It’s cheaper to buy milk by the gallon, but if you are like my husband and I, you can’t get through a whole gallon before it spoils.
I watch the expiration date and when it gets to that day I make pancakes or waffles for dinner. You can double and triple the recipe and freeze the extra for quick breakfasts later on. Here are some pancake recipes for you to try:

Cheesecake Pancakes

Serves 8

2 cups milk
2 large eggs
1/2 cup sugar
2 teaspoons vanilla extract
2 cups all-purpose flour
2 teaspoons baking powder
1/2 teaspoon salt
1/4 cup butter – melted
1 cup cottage cheese

In a large bowl, beat the eggs with the milk. Add the sugar and vanilla and mix well.
In a separate bowl, combine the flour, baking powder and salt.
Combine the two mixtures and stir in the melted butter followed by the cottage cheese.
To make each pancake, dollop 1/4 cup of batter onto a well-greased skillet set to medium high heat (about 375 degrees).
Cook until both sides are lightly brown – about 2 minutes per side.
Serve warm with your favorite topping. I suggest strawberry jam and whipped cream.

Apple Pancakes

Serves 6

Batter Ingredients:
6 eggs
1 cup flour
1/2 cup sugar
1/2 tsp. salt
1 1/2 cups milk
1/2 tsp. cinnamon
1 tsp. vanilla

Topping Ingredients:
4 apples — peeled and sliced
1/4 cup brown sugar
1/3 cup margarine
1/4 cup raisins

Combine dry ingredients for batter, add liquids. Blend until smooth. Melt margarine in oven in a 9″ x 13″ baking dish.
Pour apples, raisins, and brown sugar into hot margarine, stir until apples are coated and brown sugar is melted.
Return to oven until butter is hot again, add batter. Bake for 20 minutes at 425 degrees.
Cut into serving pieces.

Blueberry-Oatmeal Oven Pancake

Serves 6

1 16-ounce can blueberries in syrup
1 and 1/2 cups reduced fat Bisquick
1 cup quick cooking oats
2/3 cup vanilla fat-free yogurt
1 cup skim milk
2 tablespoons white sugar
1 egg white
1 tablespoon cornstarch

Preheat oven to 425 degrees F.
Spray a 15 1/2 x 10 1/2 inch jelly roll pan with cooking spray.
Beat Bisquick, oats, yogurt, milk, sugar and egg white with wire whisk or hand beater until well blended.
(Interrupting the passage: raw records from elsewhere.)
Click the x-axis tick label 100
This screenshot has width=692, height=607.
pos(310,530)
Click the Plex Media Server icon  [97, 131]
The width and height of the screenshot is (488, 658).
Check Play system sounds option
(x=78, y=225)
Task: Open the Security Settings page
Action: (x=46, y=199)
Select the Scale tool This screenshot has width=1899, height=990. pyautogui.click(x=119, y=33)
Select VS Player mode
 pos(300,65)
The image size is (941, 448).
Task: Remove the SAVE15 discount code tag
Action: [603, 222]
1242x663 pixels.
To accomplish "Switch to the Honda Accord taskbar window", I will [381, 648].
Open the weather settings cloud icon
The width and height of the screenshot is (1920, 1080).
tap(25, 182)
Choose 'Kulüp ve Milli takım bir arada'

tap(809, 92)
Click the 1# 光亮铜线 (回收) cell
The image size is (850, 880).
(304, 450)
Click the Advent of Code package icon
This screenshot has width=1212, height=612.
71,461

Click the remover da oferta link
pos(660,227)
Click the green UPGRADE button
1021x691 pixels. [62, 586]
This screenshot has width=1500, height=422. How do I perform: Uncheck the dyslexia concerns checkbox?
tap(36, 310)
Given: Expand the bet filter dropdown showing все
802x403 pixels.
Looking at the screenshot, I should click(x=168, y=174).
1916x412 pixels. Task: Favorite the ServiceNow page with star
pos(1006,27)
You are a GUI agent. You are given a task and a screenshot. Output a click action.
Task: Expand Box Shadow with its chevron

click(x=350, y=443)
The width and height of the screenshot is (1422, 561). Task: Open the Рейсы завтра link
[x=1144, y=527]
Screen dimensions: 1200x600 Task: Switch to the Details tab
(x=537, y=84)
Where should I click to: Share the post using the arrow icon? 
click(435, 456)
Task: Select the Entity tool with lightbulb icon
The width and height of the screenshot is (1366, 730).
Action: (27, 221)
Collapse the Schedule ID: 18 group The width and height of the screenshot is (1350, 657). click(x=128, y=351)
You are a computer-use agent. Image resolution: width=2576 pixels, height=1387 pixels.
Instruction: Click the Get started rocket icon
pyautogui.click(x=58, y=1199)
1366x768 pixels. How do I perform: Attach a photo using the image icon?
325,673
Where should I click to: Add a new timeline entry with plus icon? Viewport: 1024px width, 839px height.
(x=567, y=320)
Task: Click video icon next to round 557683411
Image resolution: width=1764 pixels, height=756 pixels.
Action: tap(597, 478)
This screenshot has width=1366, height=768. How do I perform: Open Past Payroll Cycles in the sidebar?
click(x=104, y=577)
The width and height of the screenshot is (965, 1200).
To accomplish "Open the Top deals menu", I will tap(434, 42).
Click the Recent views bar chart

Drain blueberries, reserving syrup and 1/4 cup blueberries. Gently stir remaining blueberries into batter. Spread batter in pan.
Bake 14 to 16 minutes or until set. Meanwhile, cook reserved syrup, the cornstarch and orange peel in 1 quart saucepan over medium heat, stirring frequently, until thickened and bubbly. Stir in reserved 1/4 cup blueberries.
Cut pancake into 12 squares. Serve immediately with blueberry sauce.